Required work: Using the entries below, copy exactly each line from the line with "Given: Open the Advanced Settings section" up to and including the line with "Given: Click the Type column header", with every picture left out.

Segment Start: Information supplied

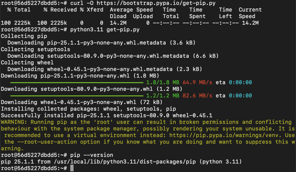Click the /usr/local/lib/python3.11/dist-packages/pip path
The width and height of the screenshot is (296, 172).
[125, 162]
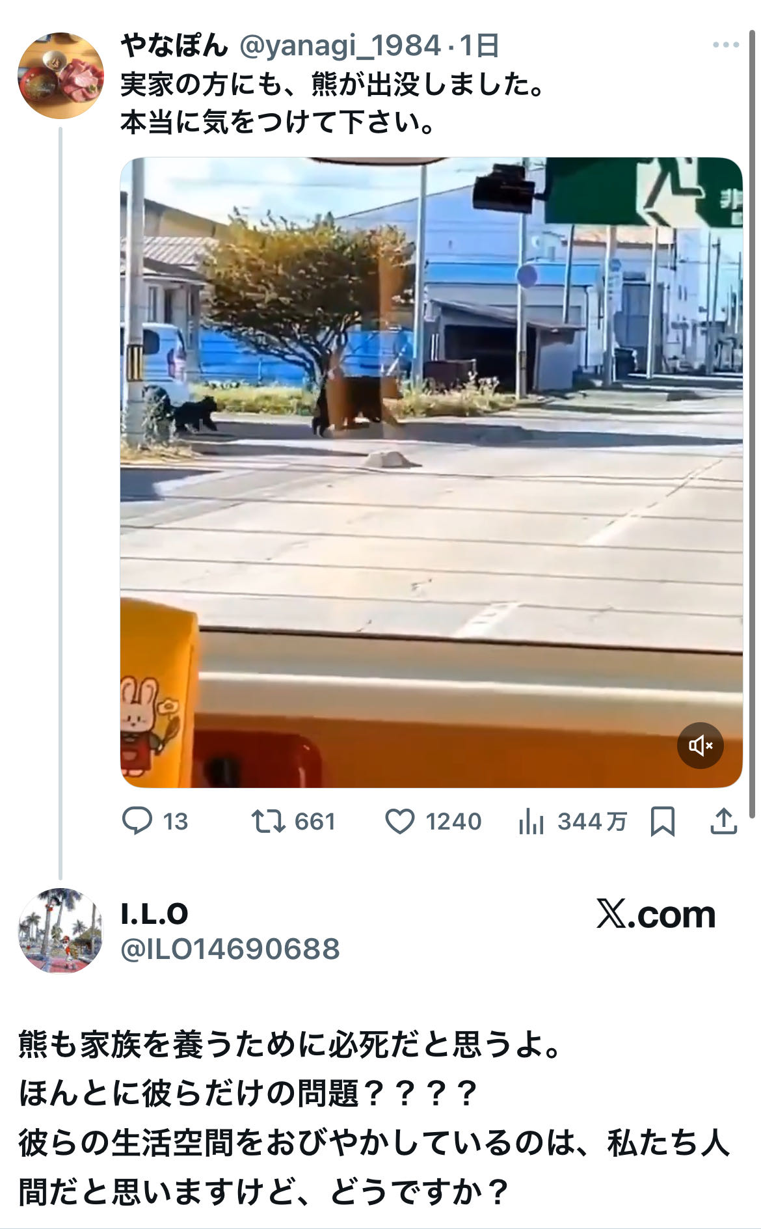Open the reply icon with 13 comments
761x1229 pixels.
coord(137,821)
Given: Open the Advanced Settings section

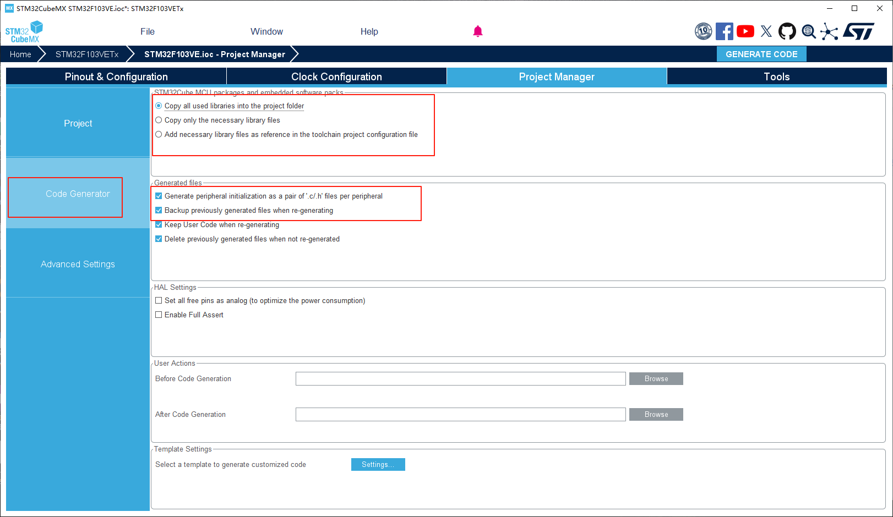Looking at the screenshot, I should [78, 265].
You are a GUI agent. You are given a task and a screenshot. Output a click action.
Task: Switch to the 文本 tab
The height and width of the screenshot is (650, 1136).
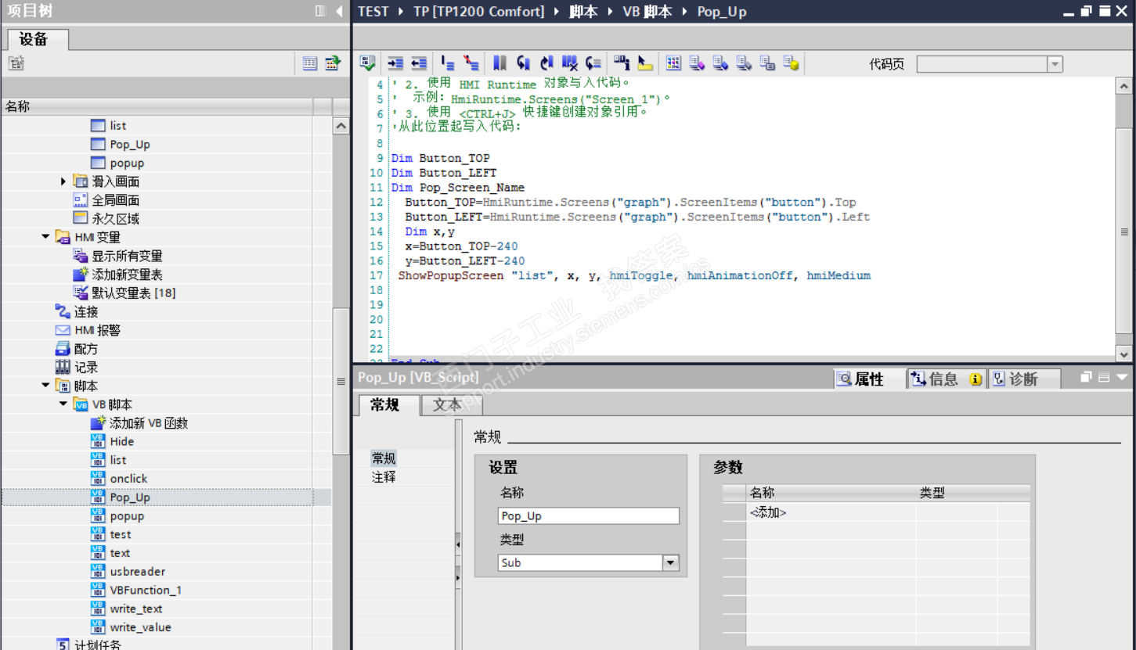coord(447,404)
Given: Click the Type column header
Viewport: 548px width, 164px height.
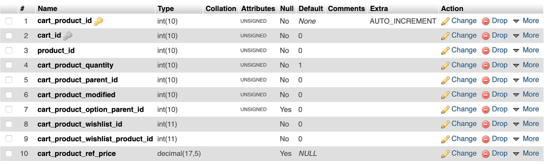Looking at the screenshot, I should [x=166, y=9].
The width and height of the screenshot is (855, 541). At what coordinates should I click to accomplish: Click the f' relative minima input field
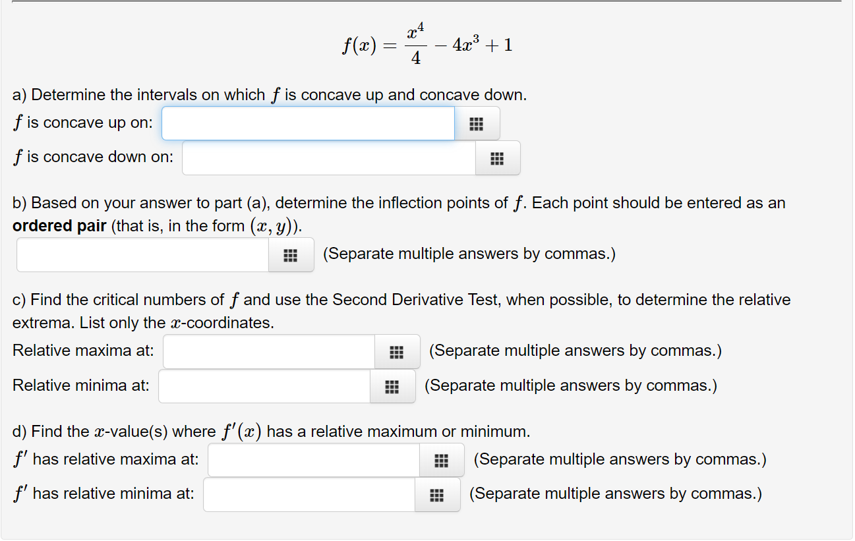(x=308, y=494)
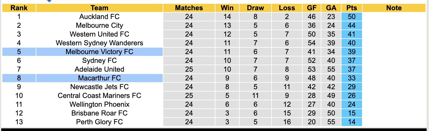This screenshot has width=429, height=131.
Task: Click the Matches column header
Action: click(x=189, y=8)
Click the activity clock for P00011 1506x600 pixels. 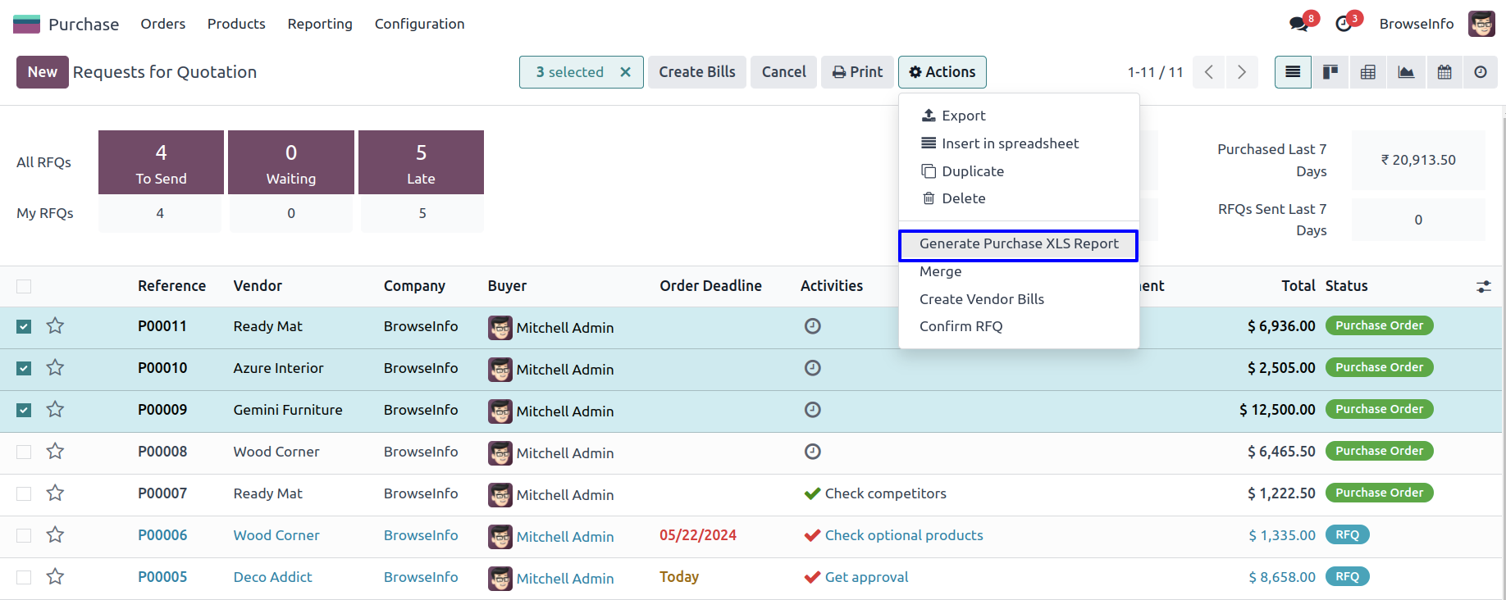point(812,326)
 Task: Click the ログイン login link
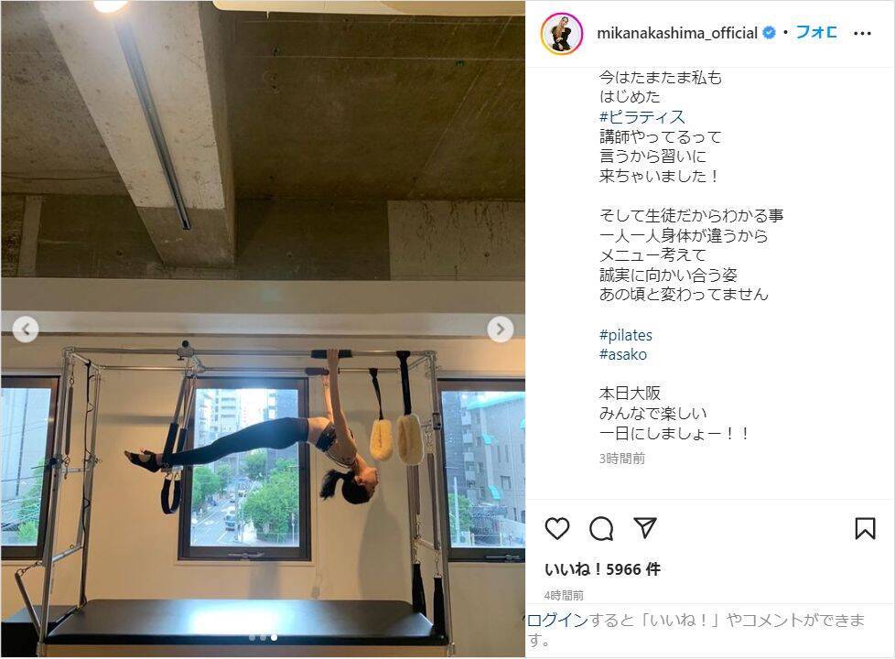point(557,621)
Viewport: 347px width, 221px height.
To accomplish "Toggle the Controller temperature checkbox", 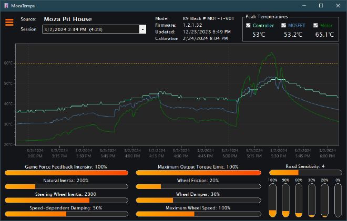I will click(x=248, y=25).
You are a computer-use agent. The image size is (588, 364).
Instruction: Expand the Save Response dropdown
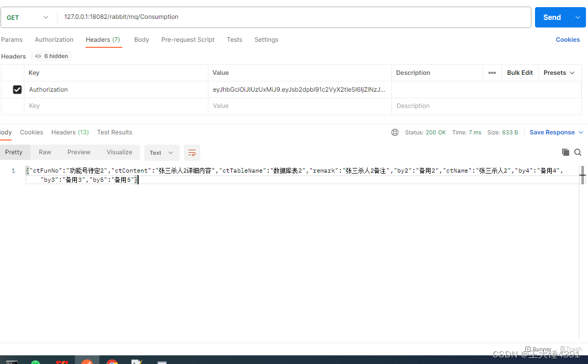coord(556,132)
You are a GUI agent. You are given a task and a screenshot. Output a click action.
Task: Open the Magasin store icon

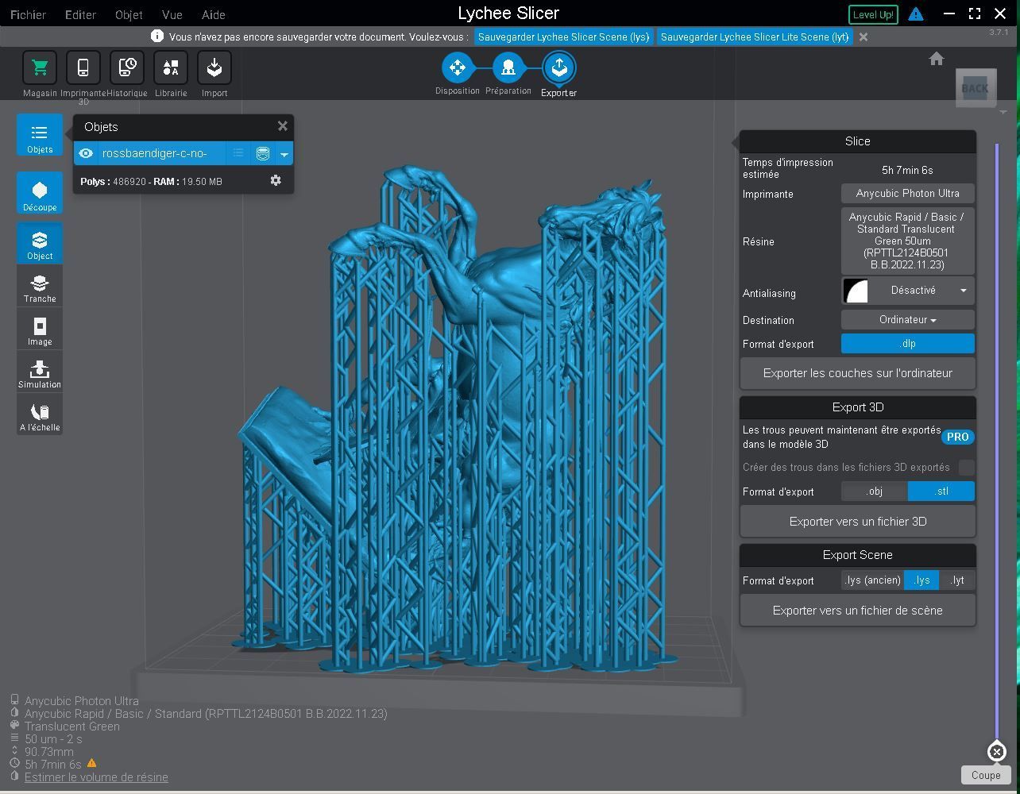(40, 69)
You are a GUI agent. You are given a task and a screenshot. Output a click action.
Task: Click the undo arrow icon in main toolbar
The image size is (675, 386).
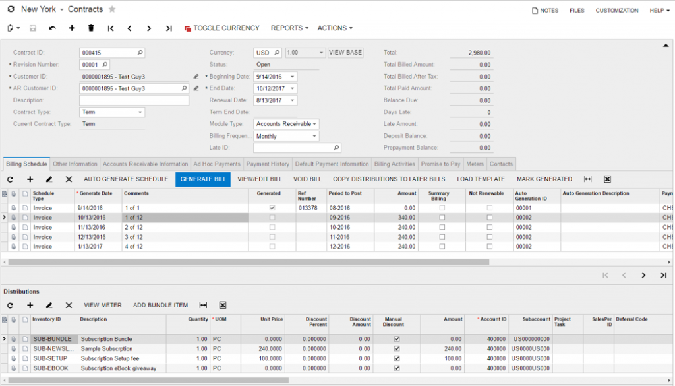tap(51, 28)
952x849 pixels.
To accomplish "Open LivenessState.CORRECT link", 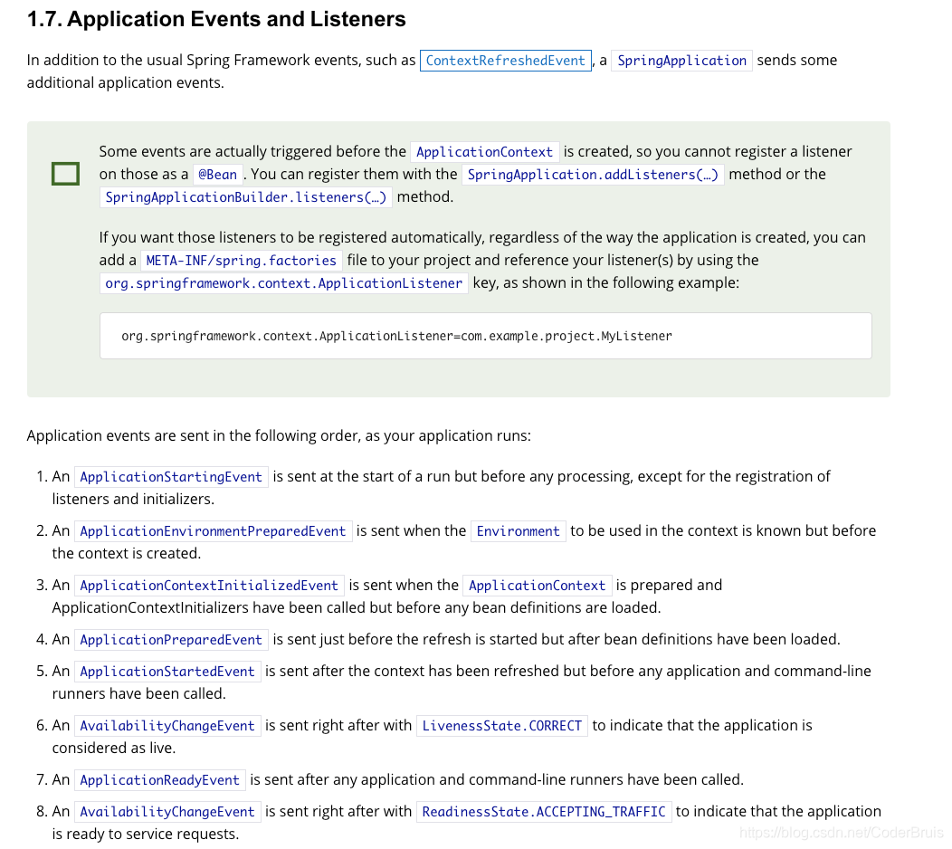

Segment End: Information supplied

Answer area:
Given: Open the Advanced Settings section

Looking at the screenshot, I should [78, 265].
You are a GUI agent. You are given a task and a screenshot. Output a click action.
Task: Switch to the 文本 tab
The height and width of the screenshot is (650, 1136).
coord(447,404)
Given: Click the Type column header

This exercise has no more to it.